Is achieving 100% recall a good thing? It depends. We could build a model that just predicts every case to be escalated and eventually the recall is 100%. But the model DOES NOT help customers focus on the important cases because customers don’t have enough resources to treat every case to be escalated, which is no different from predicting every case to be not escalated.

What’s the Best Measurement?

The Ideal World: A Modified Version of Precision

If we could attribute what agents did to deflect a to-be-escalated case back to the LTE model, we could use a modified version of precision to measure the LTE model performance. Using the same example as above:

There are 3 cases, case A, case B and case C. An LTE model makes 3 predictions: case A and B are going to be escalated and case C is not.
Eventually, case A is escalated and case B and C are not.

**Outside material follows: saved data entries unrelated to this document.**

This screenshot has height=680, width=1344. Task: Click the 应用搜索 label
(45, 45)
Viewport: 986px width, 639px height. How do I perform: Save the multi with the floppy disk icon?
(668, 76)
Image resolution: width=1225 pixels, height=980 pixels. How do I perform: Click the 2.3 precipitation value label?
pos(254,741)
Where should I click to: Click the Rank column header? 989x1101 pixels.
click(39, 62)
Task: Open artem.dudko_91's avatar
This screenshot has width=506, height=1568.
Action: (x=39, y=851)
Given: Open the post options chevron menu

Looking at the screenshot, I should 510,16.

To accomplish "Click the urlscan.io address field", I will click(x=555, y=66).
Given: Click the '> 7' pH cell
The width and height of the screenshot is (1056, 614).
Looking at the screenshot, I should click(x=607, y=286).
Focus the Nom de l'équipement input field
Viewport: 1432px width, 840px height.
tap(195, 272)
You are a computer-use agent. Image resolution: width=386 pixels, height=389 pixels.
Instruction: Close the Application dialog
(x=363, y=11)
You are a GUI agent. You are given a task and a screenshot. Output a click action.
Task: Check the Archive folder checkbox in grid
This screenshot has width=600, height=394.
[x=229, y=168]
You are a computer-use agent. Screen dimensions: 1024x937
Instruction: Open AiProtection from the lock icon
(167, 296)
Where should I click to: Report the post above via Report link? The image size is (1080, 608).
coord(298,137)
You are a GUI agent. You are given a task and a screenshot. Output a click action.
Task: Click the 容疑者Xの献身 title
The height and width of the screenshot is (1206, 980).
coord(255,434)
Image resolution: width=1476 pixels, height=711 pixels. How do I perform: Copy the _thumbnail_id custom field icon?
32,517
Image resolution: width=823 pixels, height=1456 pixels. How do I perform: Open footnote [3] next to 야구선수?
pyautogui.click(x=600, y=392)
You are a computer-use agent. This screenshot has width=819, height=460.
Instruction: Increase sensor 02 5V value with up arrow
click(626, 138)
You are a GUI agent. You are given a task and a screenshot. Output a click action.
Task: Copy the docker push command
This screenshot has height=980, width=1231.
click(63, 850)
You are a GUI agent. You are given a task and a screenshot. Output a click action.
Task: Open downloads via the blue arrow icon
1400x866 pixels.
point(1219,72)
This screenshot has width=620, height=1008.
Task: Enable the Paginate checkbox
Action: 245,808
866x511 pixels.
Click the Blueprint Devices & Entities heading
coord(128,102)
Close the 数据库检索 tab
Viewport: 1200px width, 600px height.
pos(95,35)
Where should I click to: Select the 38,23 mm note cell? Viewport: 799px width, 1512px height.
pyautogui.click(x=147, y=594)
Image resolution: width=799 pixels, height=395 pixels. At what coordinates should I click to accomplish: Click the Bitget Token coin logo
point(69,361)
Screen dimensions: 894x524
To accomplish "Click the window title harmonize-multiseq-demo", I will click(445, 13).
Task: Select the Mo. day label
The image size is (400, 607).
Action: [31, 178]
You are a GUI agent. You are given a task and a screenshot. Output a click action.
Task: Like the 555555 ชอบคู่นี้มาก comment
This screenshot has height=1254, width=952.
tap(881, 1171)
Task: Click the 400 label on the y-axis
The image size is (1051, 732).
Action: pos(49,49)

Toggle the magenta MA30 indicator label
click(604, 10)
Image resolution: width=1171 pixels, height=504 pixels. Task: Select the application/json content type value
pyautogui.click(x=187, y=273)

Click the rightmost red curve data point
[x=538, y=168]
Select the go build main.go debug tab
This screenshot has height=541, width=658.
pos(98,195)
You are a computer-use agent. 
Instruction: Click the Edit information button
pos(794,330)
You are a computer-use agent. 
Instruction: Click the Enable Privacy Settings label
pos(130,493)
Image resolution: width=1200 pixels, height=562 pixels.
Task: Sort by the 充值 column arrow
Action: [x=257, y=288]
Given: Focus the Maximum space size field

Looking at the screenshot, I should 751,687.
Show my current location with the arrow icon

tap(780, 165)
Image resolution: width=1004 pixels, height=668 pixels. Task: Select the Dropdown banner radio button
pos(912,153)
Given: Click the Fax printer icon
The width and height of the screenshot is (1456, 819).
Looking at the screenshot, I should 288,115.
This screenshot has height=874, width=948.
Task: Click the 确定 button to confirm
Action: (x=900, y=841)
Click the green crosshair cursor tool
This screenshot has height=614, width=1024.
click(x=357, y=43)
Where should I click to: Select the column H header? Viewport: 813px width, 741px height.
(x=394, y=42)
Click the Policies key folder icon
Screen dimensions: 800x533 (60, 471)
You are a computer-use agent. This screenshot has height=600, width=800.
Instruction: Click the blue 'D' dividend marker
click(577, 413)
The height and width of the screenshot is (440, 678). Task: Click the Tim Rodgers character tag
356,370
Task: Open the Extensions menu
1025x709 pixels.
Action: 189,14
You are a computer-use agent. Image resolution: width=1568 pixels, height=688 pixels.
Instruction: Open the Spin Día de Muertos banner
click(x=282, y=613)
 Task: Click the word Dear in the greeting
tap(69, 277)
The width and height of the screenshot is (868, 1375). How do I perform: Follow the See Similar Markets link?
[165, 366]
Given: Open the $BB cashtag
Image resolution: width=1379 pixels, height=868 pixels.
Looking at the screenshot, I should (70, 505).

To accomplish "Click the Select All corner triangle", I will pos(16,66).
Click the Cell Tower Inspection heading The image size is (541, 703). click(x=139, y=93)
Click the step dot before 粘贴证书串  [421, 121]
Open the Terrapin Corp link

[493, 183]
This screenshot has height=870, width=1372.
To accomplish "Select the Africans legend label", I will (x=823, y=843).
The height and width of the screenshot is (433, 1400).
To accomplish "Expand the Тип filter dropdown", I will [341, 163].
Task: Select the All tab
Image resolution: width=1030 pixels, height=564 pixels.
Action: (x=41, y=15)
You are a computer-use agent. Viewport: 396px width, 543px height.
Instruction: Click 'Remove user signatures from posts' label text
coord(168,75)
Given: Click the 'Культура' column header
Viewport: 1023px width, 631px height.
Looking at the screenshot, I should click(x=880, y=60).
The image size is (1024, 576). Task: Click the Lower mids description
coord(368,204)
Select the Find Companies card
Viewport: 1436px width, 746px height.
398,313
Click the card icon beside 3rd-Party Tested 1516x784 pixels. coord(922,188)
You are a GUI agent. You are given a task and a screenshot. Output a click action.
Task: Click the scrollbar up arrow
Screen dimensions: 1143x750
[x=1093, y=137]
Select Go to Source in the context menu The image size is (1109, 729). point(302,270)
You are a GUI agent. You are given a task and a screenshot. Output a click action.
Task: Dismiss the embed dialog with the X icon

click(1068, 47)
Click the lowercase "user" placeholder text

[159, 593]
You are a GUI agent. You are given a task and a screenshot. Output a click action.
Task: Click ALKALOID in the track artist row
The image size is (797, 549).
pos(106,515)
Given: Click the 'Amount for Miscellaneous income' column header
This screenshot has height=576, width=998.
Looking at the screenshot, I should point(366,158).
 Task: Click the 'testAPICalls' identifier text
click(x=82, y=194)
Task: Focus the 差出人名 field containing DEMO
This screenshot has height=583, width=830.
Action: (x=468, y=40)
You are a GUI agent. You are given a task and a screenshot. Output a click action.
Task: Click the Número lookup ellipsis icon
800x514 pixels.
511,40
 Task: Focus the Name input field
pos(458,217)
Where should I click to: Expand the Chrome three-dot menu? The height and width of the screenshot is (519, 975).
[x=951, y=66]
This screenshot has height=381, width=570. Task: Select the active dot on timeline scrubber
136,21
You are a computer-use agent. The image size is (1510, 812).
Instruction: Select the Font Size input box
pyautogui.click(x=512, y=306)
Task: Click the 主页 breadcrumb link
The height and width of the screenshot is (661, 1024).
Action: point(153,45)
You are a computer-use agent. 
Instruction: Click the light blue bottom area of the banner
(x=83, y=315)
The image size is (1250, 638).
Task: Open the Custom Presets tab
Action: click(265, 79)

Since we know that case B is not escalated because an agent takes a clue from our LTE model and proactively follows up with the customer, we count case B also as a good positive prediction even though case B is not escalated. Therefore, the LTE model makes 2 positive predictions, both predictions are good (case A is escalated and case B is deflected because of the early warning from the LTE model) and the modified version of precision would be 2 out of 2, or 100%.

The Real World: Recall

Coming back to reality, it’s extremely difficult to attribute what agents did to deflect a to-be-escalated case back to the LTE model because we need confirmation from the agents on whether they take actions because of LTE prediction.

How can we bridge the two?

As called out above, the vanilla version of precision is bad because the better the model performs, the lower the precision. That’s why recall is used to measure LTE model performance.

But there’s a problem with recall as well, right? Yes, but in reality, we don’t build a model that says “every case is going to be escalated” and moreover we build it to only flag the top percentage of cases (typically 1% to 5%, customized to the account) based on their ranked probabilities of LTE instead of flagging every case to be escalated. Thus, recall is the most optimal metric for measuring LTE.